Russia-Trump campaign contacts a concern, ex-CIA chief says

White House senior adviser Jared Kushner left and his wife Ivanka Trump watch during a visit by President Donald Trump to Yad Vashem to honor the victims of the Holocaust in Jerusalem. The Washington Post is reporting that

His statements about the number of contacts between associates of the Trump campaign and the Russians again put details about contacts with the Kremlin into the spotlight as reports emerged that Mr Trump had asked his national intelligence director and NSA chief to state publicly there was no evidence of collusion before investigations into the matter were complete.

He also says that before sharing such classified intelligence with foreign partners, the USA would go back to the intelligence partner that provided the information to make sure what was shared would not compromise operatives.

Brennan confirmed that by last summer, the intelligence showing Russian intervention in the election included striking contacts with members of the Trump circle.

Appearing before the House Intelligence Committee in Washington on Tuesday, Mr Brennan said he had encountered and was aware of "information and intelligence that revealed contacts and interactions between Russian officials and U.S. persons involved in the Trump campaign".

Brennan called the appearance "despicable" and said that Trump should be "ashamed".

Brennan's testimony was the first public confirmation of the worry at high levels of the us government past year over suspicious contacts between Trump campaign associates and Moscow.

Brennan was among the top officials who briefed then-President Elect Trump on that conclusion - which represented the consensus view of the CIA, the Federal Bureau of Investigation and the office of the Director of National Intelligence.

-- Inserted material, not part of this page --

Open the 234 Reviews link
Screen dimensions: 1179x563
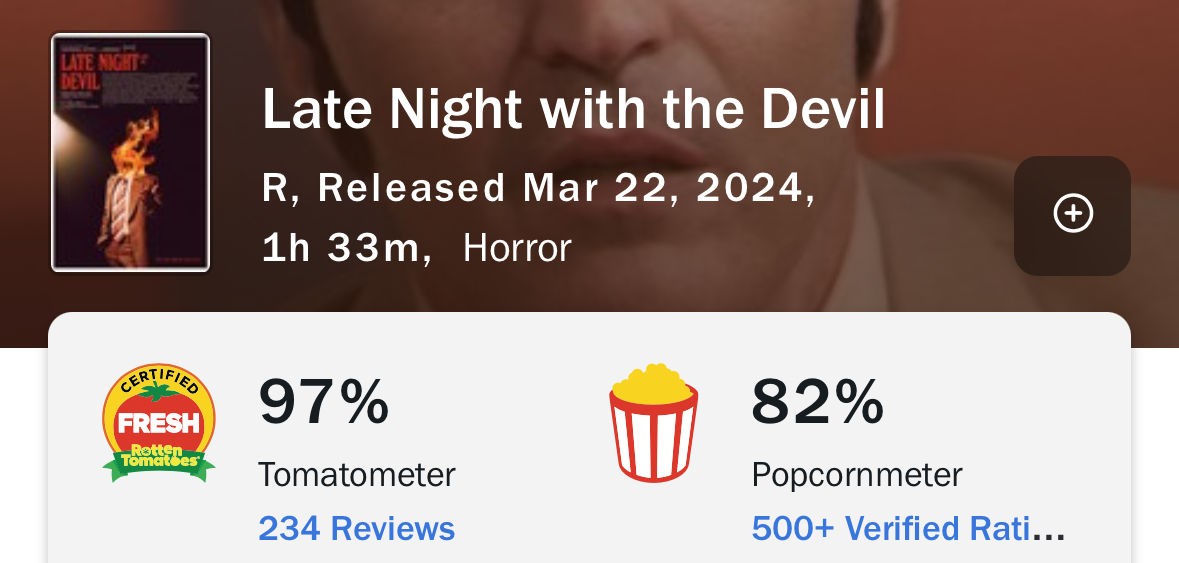[356, 527]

Republicans on the House intelligence committee pushed Brennan about whether there was evidence of collusion between Russian Federation and the Trump campaign, a point President Donald Trump has tried to enlist allies to quash. Moscow has denied the allegation. He also discussed his concerns about contacts between the Trump campaign and Russian Federation.

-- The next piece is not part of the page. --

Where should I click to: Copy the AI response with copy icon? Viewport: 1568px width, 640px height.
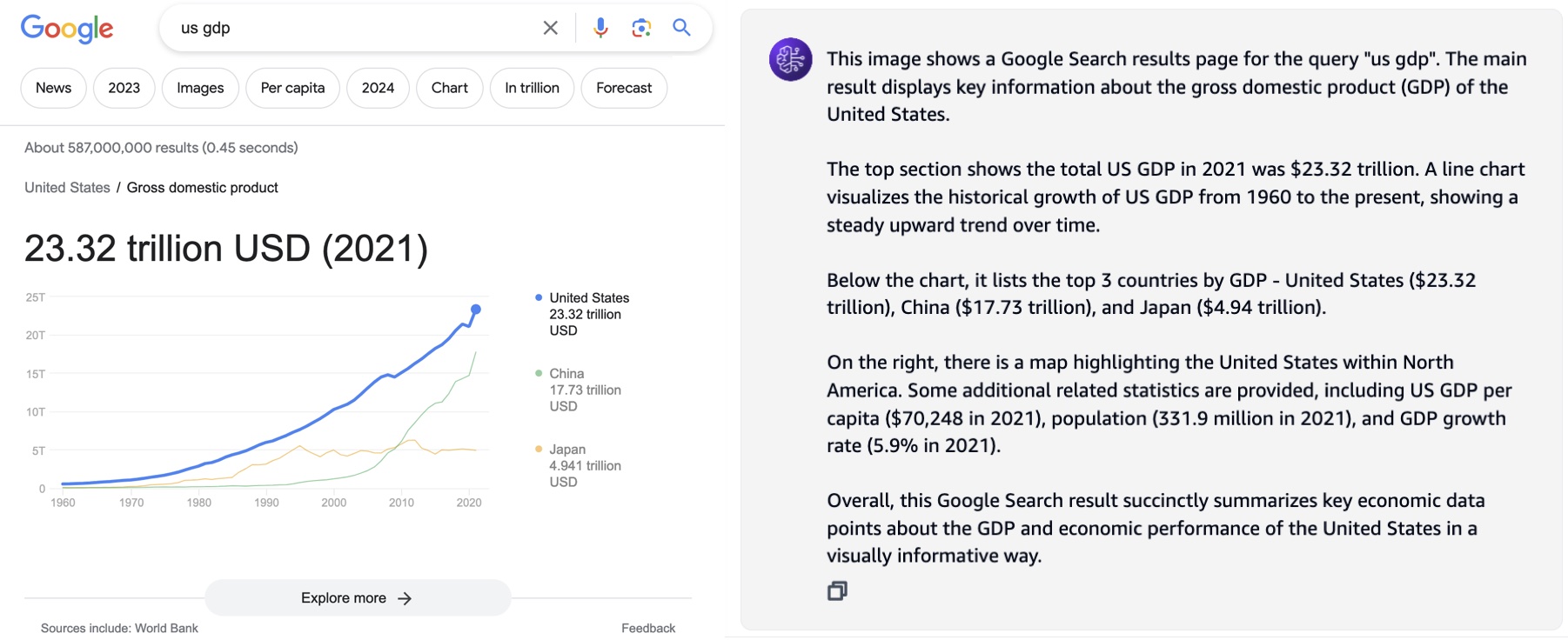pyautogui.click(x=837, y=591)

"It should be clear to everyone Russian Federation brazenly interfered in our 2016 presidential election process and that they undertook these activities despite our strong protests and explicit warning that they do not do so", Brennan said.

Brennan has feuded publicly with Trump over the president's treatment of intelligence agencies.

Brennan, testifying for the first time as a private citizen, offered up a stream of news and developments Tuesday morning, but the biggest was clearly that he saw evidence that Trump aides were being courted by Russian operatives. "They try to suborn individuals and try to get individuals, including USA individuals, to act on their behalf, wittingly or unwittingly", the former Central Intelligence Agency director said.

Republican Representative Trey Gowdy asked Brennan: "Did you see evidence of collusion, coordination and conspiracy between Donald Trump and Russian state actors?".

Speaking before the Senate Armed Services Committee, National Intelligence Director Dan Coats refused to confirm or deny those reports.

The former FBI director was appointed last week to serve as special counsel overseeing a counterintelligence investigation into Russian interference in last year's presidential election.

In October, the Office of the Director of National Intelligence and the Department of Homeland Security jointly stated that Russian Federation had hacked Democratic National Committee servers and Hillary Clinton campaign chairman John Podesta's personal email account and leaked their documents to WikiLeaks in an attempt to discredit Clinton before the election. The FSB head denied such a campaign, according to Brennan, but said he would pass along USA concerns to Russian president Vladimir Putin.

As Trump's campaign chairman during several key months in 2016, Manafort was tasked with managing the chaotic effort as the NY businessman shifted from being a Republican outsider to taking control of the party apparatus as its presidential nominee.

The Post reported that the president asked Mr. Coats and the National Security Agency director, Adm. Mike Rogers, to deny publicly the existence of any evidence of collusion between the Trump campaign and Russian Federation. Later, when Sen. Jack Reed, D-R.I., asked the question as a hypothetical, Coats said his role was to "gather intelligence to present to political bodies".

"I don't feel that it's appropriate to characterize my discussions with the president", he said after being asked about it by Sen.

The Post reported Coats and Rogers declined the request.